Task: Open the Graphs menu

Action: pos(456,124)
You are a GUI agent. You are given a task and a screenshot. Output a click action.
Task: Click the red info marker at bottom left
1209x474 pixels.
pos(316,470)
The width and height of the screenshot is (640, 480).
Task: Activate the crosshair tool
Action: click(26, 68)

----------------------------------------

- **EXERCISE DETAILS**:
Could you return, word for word, only the lines running from the first line of the material above to the line that contains "Task: Click the", inclusive?

- **EXERCISE SOLUTION**:
Task: Open the Graphs menu

Action: pos(456,124)
You are a GUI agent. You are given a task and a screenshot. Output a click action.
Task: Click the red info marker at bottom left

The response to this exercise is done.